Set of tasks ::
**A)** For each statement (i), (ii) and (iii), say whether it agrees with the cartridge assembly description. Answer yes or no, and quote the exact words from the description that decide it.
(i) The propelling holes of the socket are inclined by 30 degrees.
(ii) Adhesive fixes the aluminum tube to the carrier.
(iii) The powder chamber is joined to the first bullet.
**B)** Answer these questions using the cartridge assembly description:
(i) What sits inside the hollow plastic tube of the first bullet?
(ii) How many notches make up the first fixing portion?
(iii) What part of the second bullet lines up with the firing pin?
**C)** Pick up the cartridge assembly description after its final sentence and continue it in the same technical style.

Passage provided ::
◇ ◇ ◇ ◇

A first bullet 2 has a casing 21 which has multiple first holes 211 defined therethrough. A primer 212 is connected to one end of the casing 21. The first bullet 2 has a hollow plastic tube 22 located in the casing 21 and a first powder 23 is located in the hollow plastic tube 22. A cap 24 is mounted to the casing 21. The end with the primer 212 of the first bullet 2 is fixed to the carrier 11, and the primer 212 is stopped by the resilient member 13 and located corresponding to the firing pin 12.

A second powder filling unit 3 has a socket 31 which has a first end 311 and a second end 312, wherein the first and second ends 311, 312 are open ends. A mounting hole 313, multiple propelling holes 314 and a first fixing portion are formed in the first end 311. In this embodiment, the propelling holes 314 of the socket 31 are inclined by 20 degrees. The first fixing portion includes two notches 315. Preferably, the two notches 315 are recessed from the first end 311 to the second end 312. The mounting hole 313 is mounted to the first bullet 2 and the carrier 11 and stopped by the flange 111. Adhesive is used to connect the socket 31 and the carrier 11. The second powder filling unit 3 has a plastic collar 32 located in the socket 31 and mounted to the carrier 11. A plastic cup 33 is located in the socket 31 and mounts to the first bullet 2 so as to form a powder chamber 316 in the socket 31. The powder chamber 316 is separated from the first bullet 2. A second powder 34 is located in the powder chamber 316 and a cover 35 is mounted to the second end 312 of the socket 31.

A hollow aluminum tube 4 has multiple second holes 41 defined therethrough, the aluminum tube 4 is mounted to the carrier 11 and located in opposite the socket 31. Adhesive is used to fix the aluminum tube 4 to the carrier 11.

A second bullet 5 has a plastic head 51 and is inserted into the hollow aluminum tube 4, so that the plastic head 51 is located corresponding to the firing pin 12 of the ignition unit 1.

◇ ◇ ◇ ◇

Available data ::
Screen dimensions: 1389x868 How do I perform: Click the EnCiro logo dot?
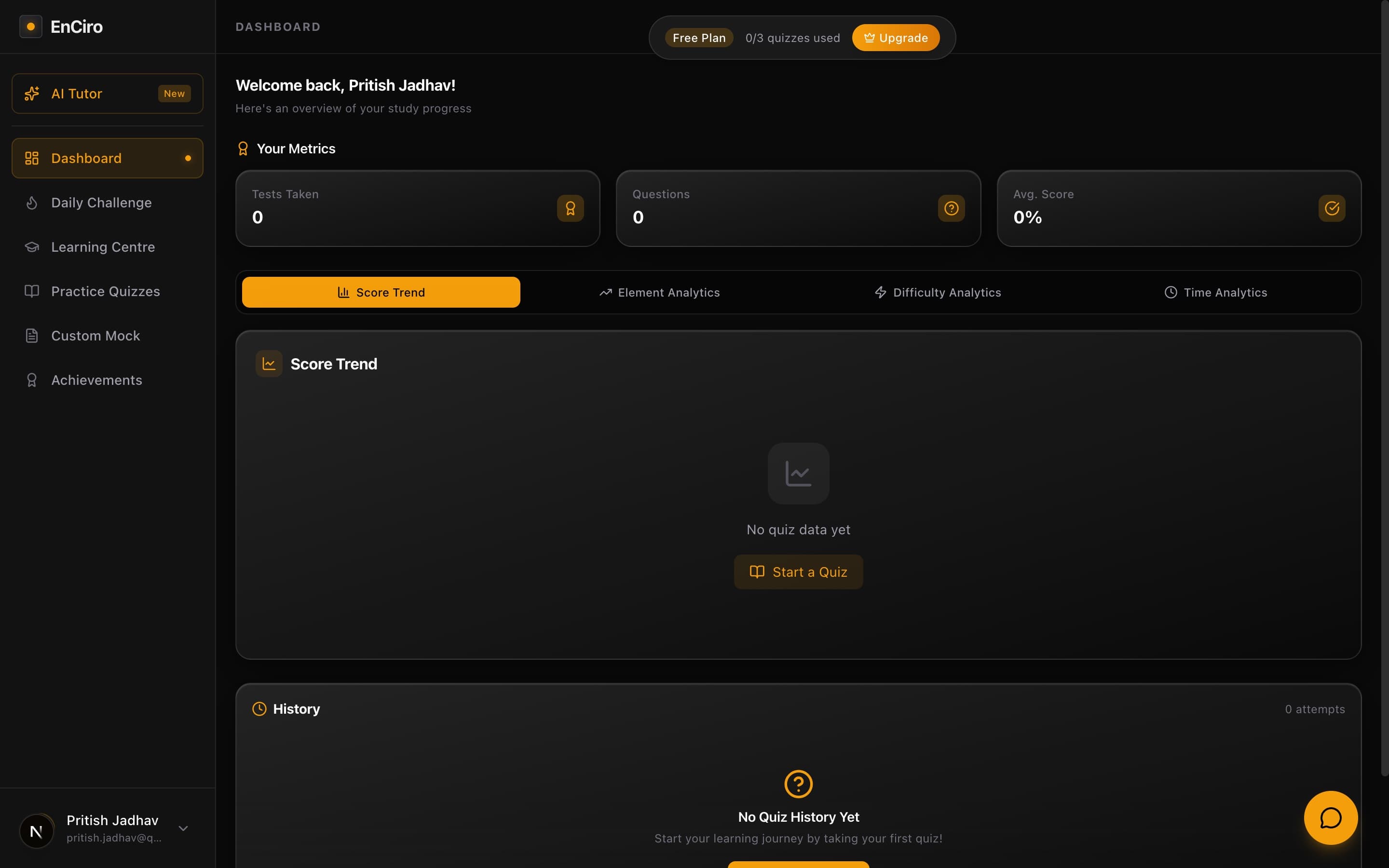pyautogui.click(x=30, y=26)
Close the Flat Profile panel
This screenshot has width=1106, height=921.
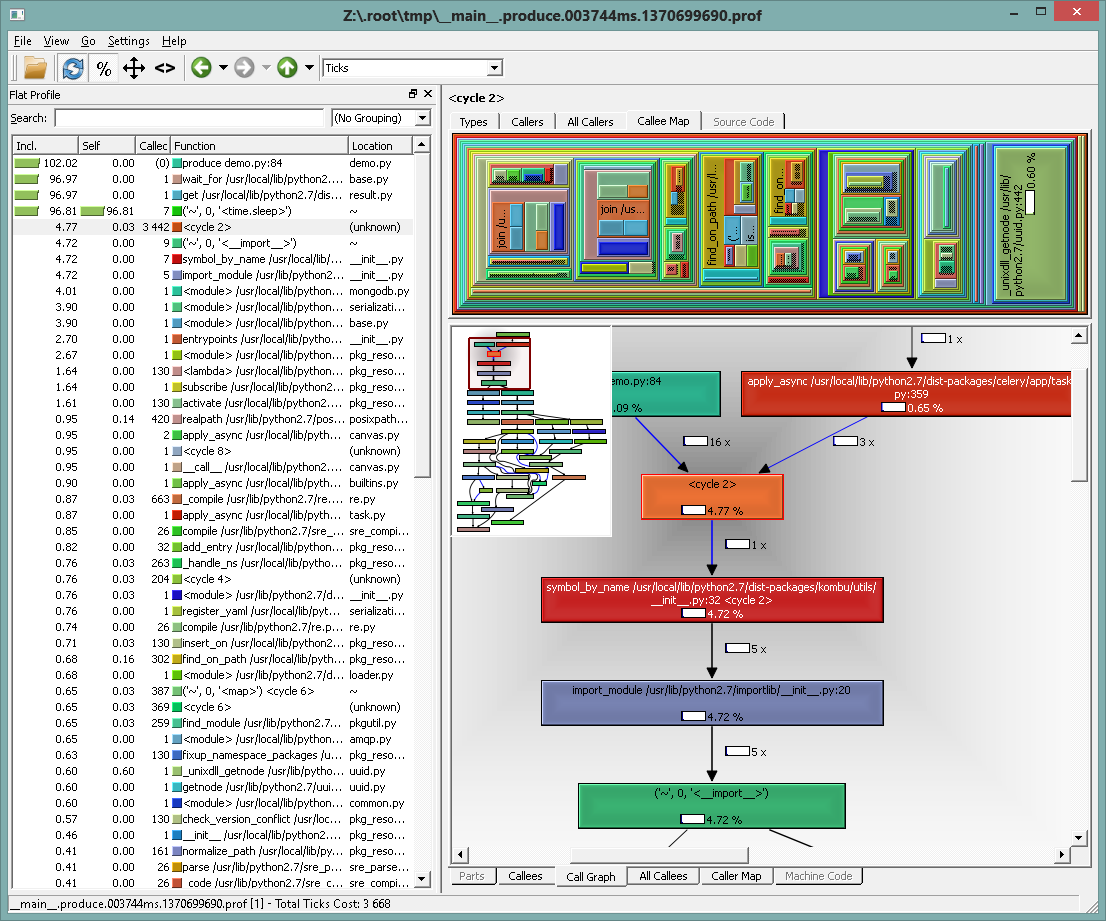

◇ ◇ ◇ ◇

Answers given ::
**A)**
(i) No: "the propelling holes 314 of the socket 31 are inclined by 20 degrees"
(ii) Yes: "Adhesive is used to fix the aluminum tube 4 to the carrier 11."
(iii) No: "The powder chamber 316 is separated from the first bullet 2."

**B)**
(i) A first powder 23
(ii) Two
(iii) The plastic head 51

**C)**
An outer socket 6 accommodates the ignition unit 1, the first bullet 2, the second powder filling unit 3, the hollow aluminum tube 4 and the second bullet 5. The outer socket 6 has a second fixing portion which is fixed to the first fixing portion of the socket 31 of the second powder filling unit 3. The second fixing portion of the outer socket 6 is bolts 61 extending through the outer socket 6. The notches 315 are engaged with the bolts 61 to set the socket 31 on the outer socket 6. The outer socket 6 has multiple inclined slots 62 defined around the outer socket 6 and multiple through holes 63 are defined in the lower end of the outer socket 6. Preferably, the outer socket 6 has a plurality of inclined holes 64 therethrough. The inclined holes 64 are inclined toward the bottom of the outer socket 6. A rocket head 7 is fixed to the outer socket 6 by bolts 8 so as to complete the overall assembly of the rocket of the present invention.

As shown in FIG. 2, by the inclined slots 62 of the outer socket 6, the rocket is spirally inserted into the rocket launcher and this is known in the art, and the rocket launcher is not shown in the drawings. When the rocket is launched, the rocket spirally flies out from the launcher and can cause severe damage.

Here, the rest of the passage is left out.